Dataset entries

* * * * * * *

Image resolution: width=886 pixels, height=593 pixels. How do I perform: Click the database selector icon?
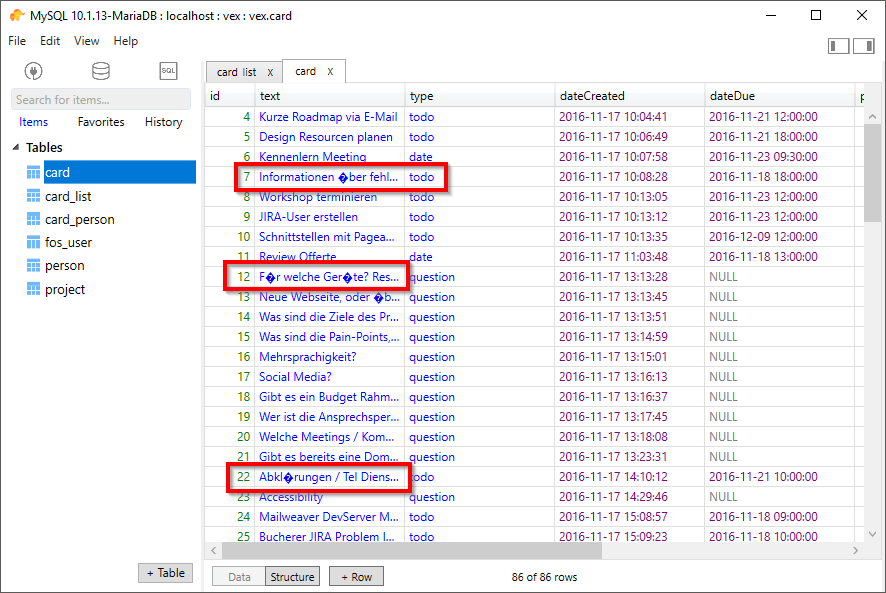click(100, 70)
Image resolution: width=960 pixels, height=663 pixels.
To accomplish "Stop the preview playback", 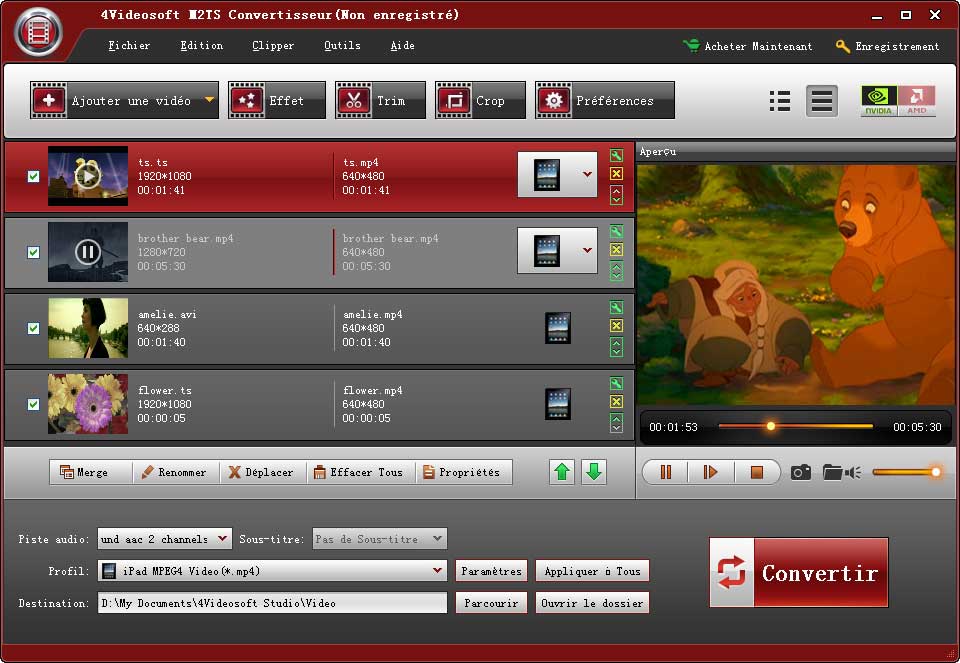I will (757, 472).
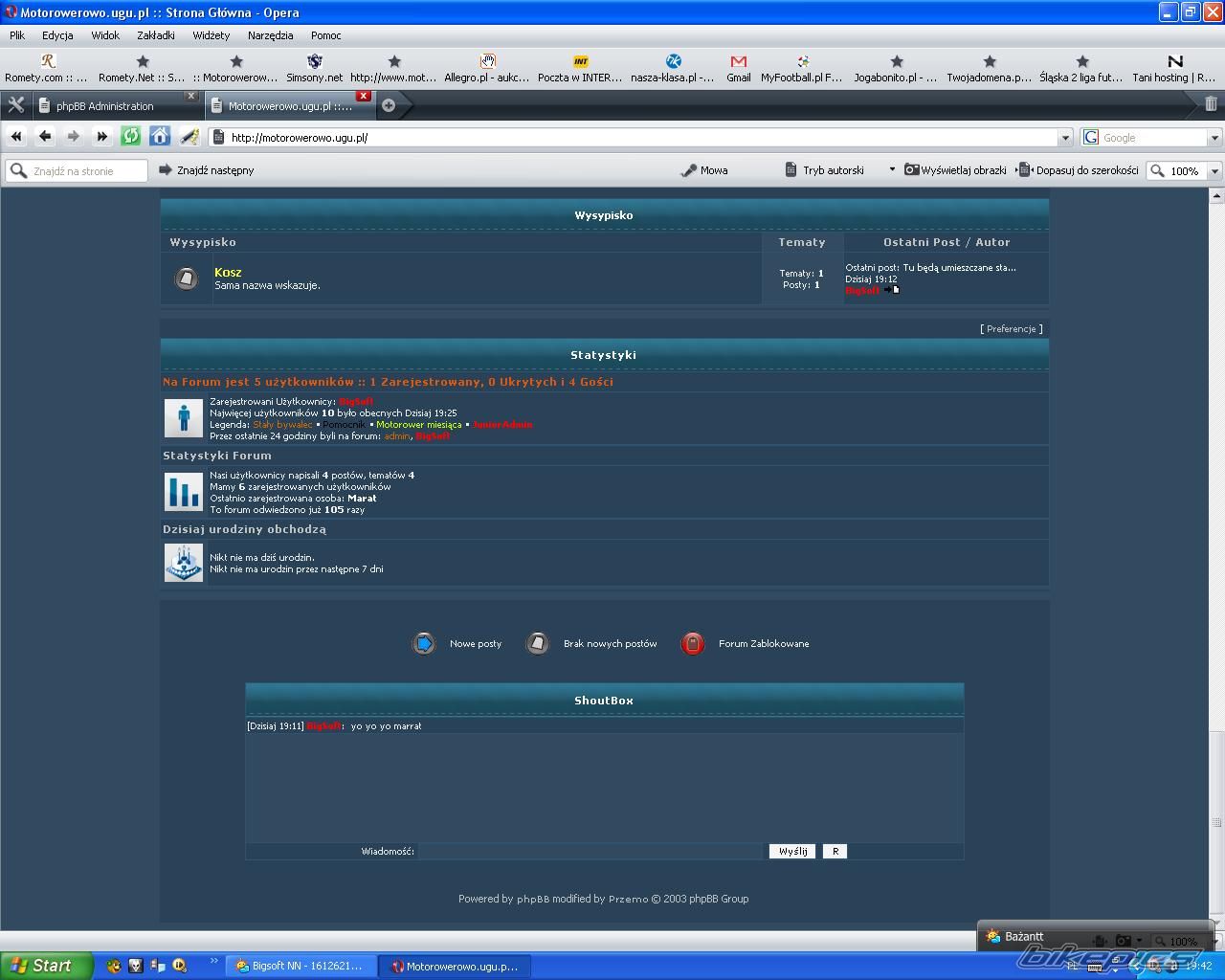This screenshot has width=1225, height=980.
Task: Click the ShoutBox Wiadomość text field
Action: (x=590, y=851)

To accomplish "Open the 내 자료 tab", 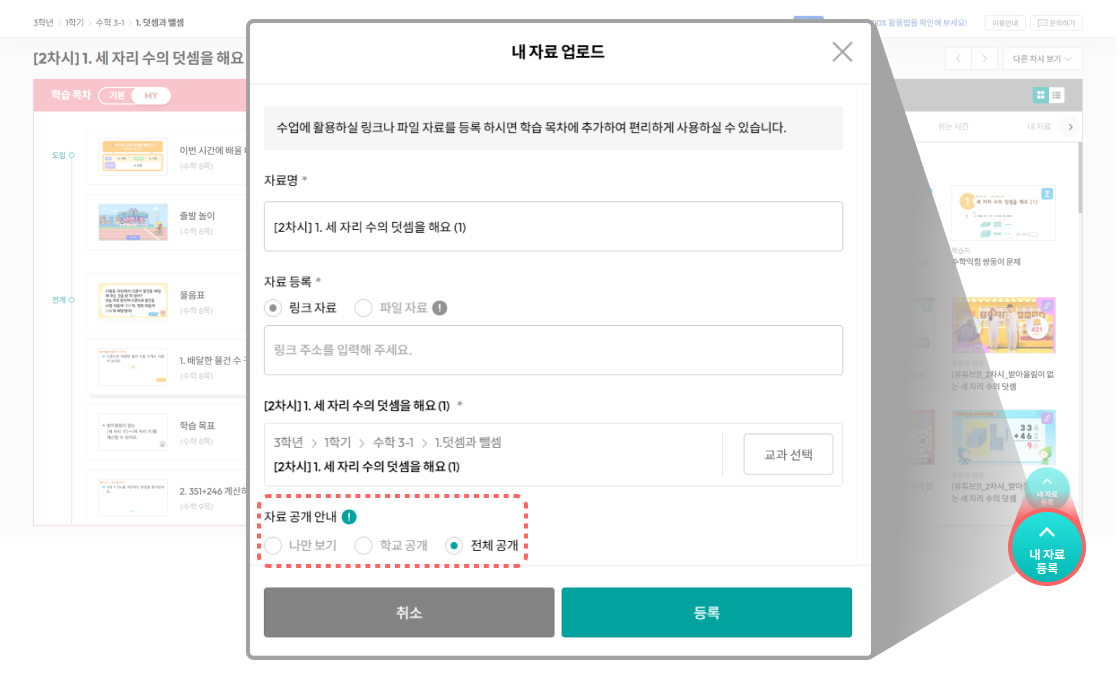I will point(1038,127).
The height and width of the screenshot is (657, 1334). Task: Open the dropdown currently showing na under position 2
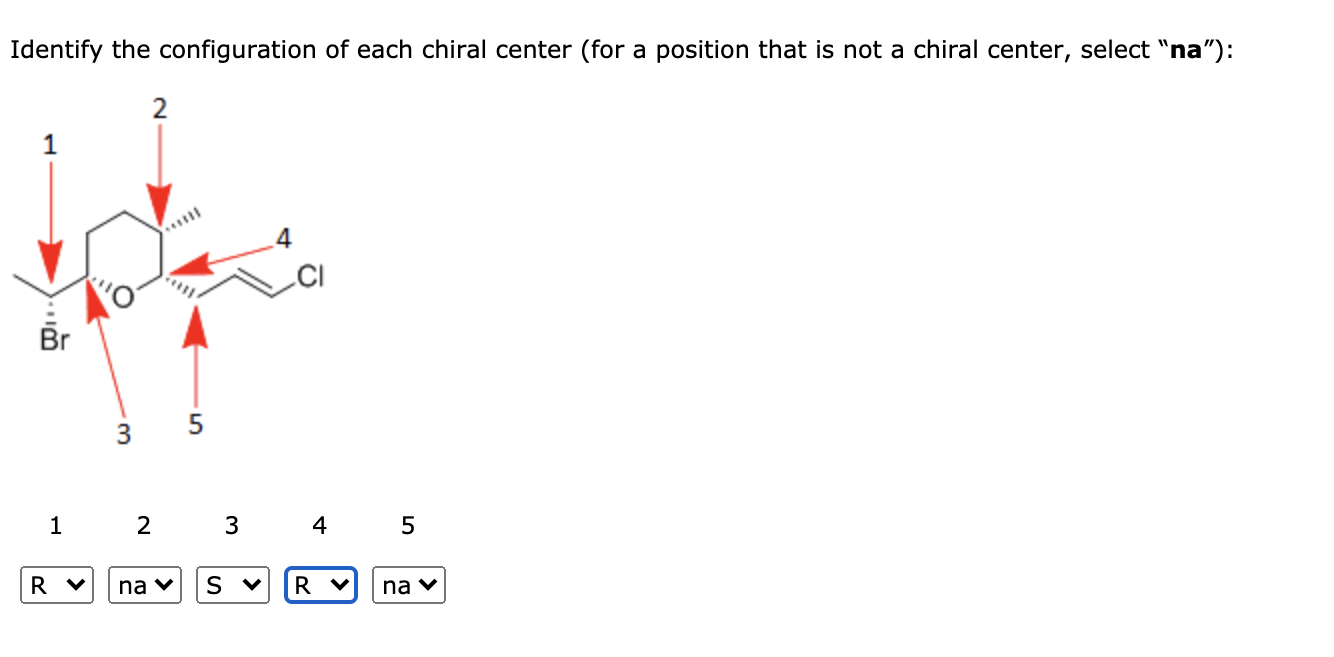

* * * * * * *

◆ Task prompt
Nothing but the lines from the top of the data above through the line containing "Image resolution: width=960" should be output, exactly as written and without the pictures.

◆ Response to the exercise
Image resolution: width=886 pixels, height=593 pixels. How do I perform: Click the database selector icon?
click(100, 70)
Image resolution: width=960 pixels, height=663 pixels.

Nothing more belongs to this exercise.